[Task goal] Report each line in the items below that contains the string "image", with uppercase and lowercase letters treated as different.

[Dataset]
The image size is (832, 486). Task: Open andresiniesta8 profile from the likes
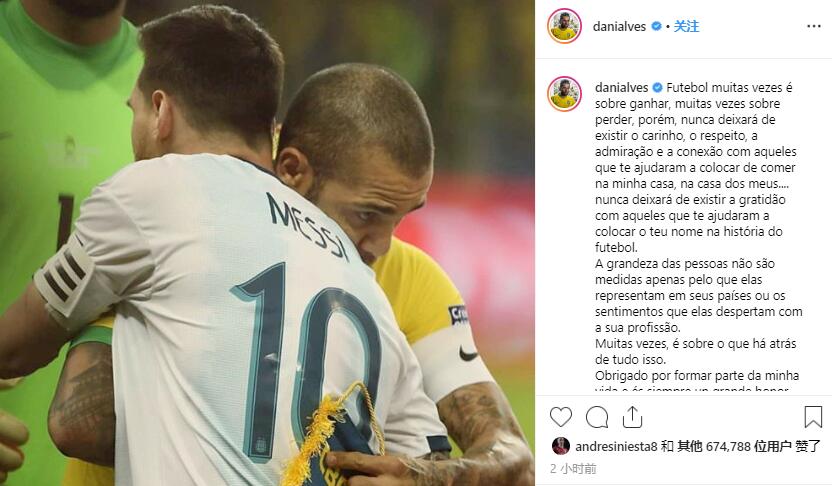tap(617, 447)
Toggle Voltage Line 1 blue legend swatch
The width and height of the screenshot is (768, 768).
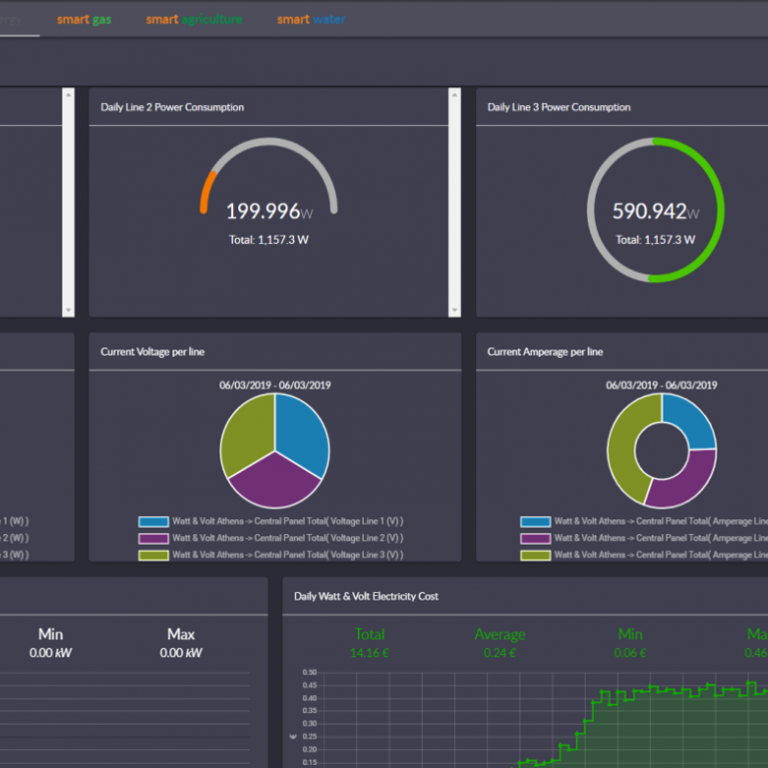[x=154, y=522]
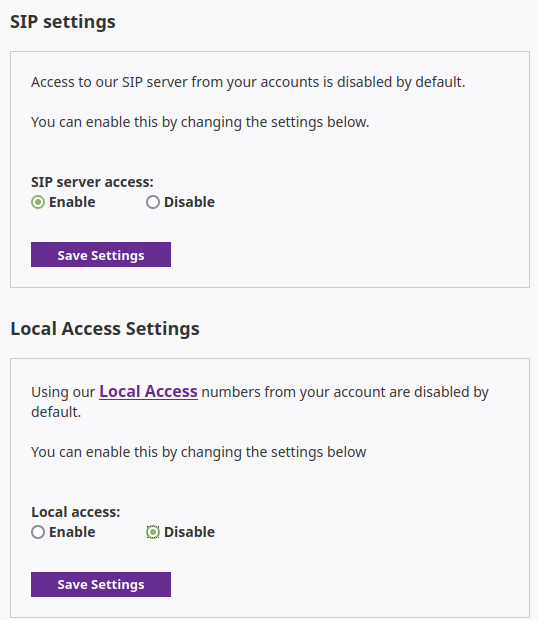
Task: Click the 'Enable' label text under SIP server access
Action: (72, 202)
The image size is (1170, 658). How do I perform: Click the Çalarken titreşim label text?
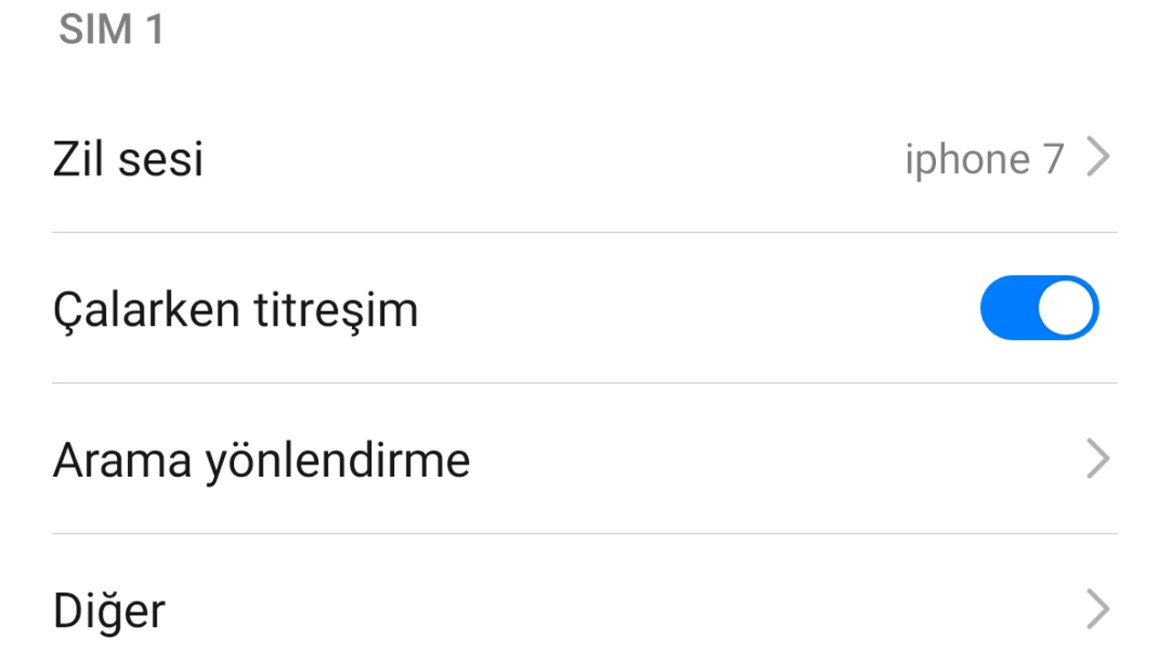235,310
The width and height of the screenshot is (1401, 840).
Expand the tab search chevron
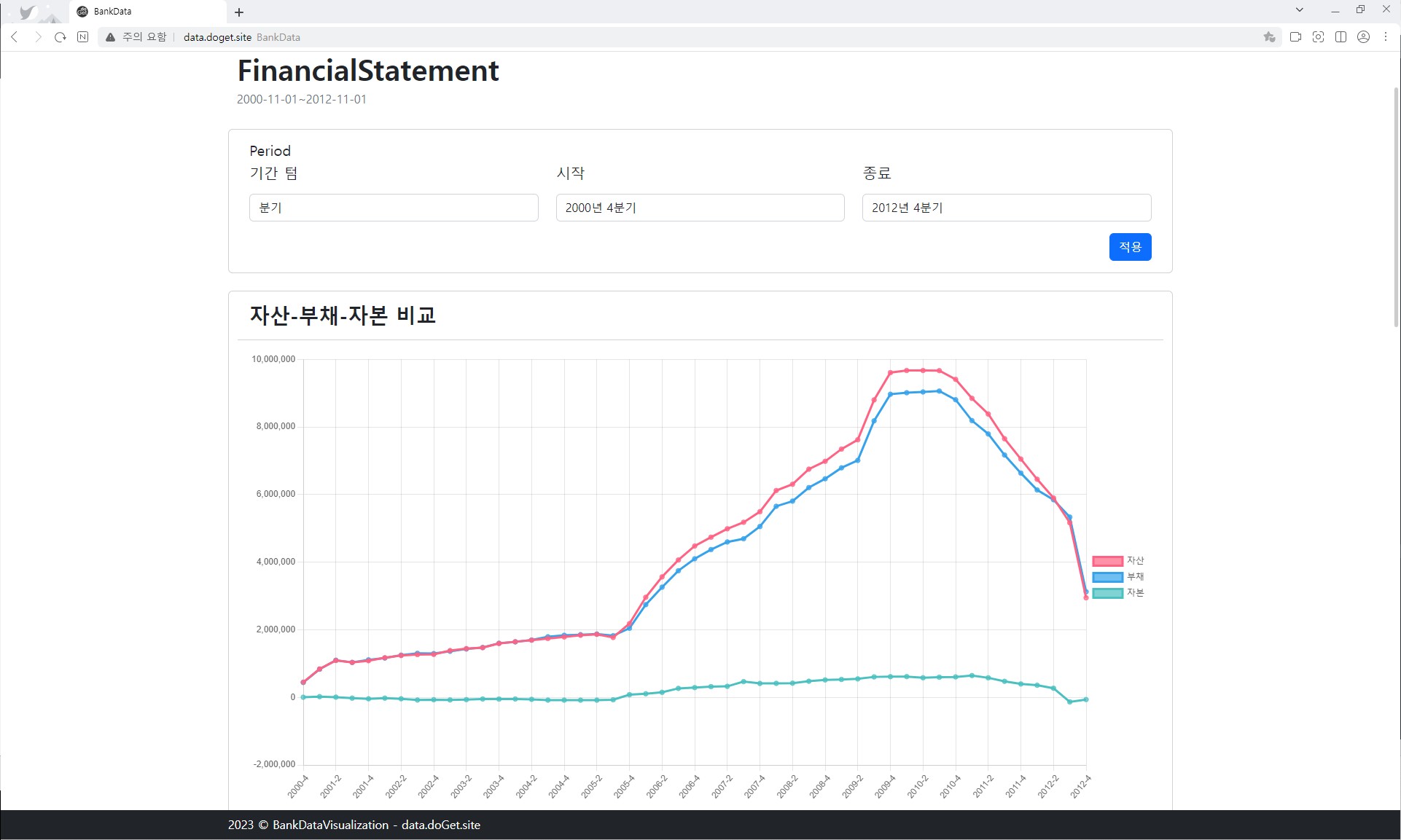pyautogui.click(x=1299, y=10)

---

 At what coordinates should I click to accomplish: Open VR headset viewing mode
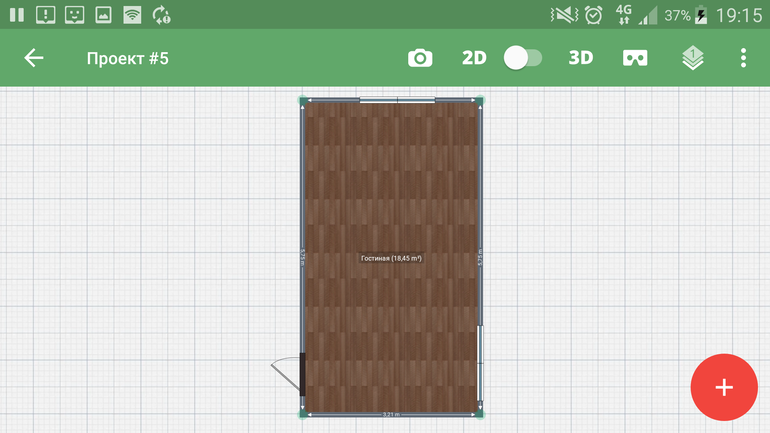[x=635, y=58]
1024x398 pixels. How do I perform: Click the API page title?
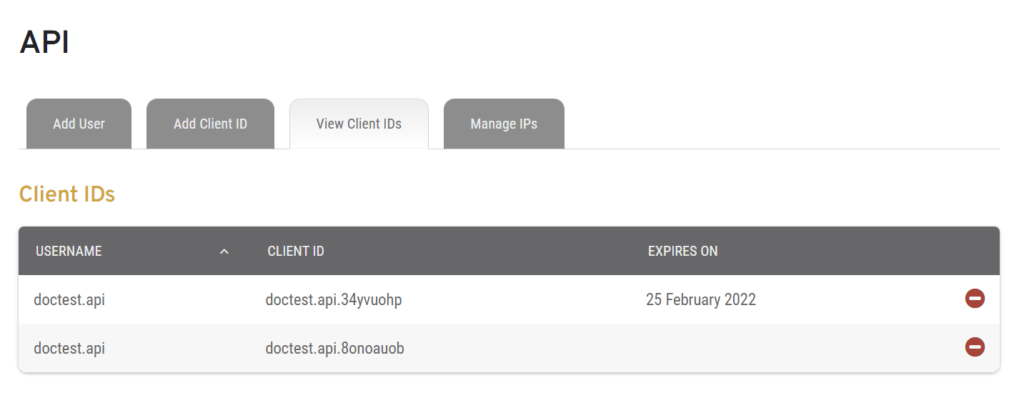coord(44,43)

---

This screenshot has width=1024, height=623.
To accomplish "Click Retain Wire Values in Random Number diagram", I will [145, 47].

[Solved exercise]
The image size is (832, 486). Task: Open andresiniesta8 profile from the likes
The image size is (1170, 658). How do I perform: Click the Çalarken titreşim label text?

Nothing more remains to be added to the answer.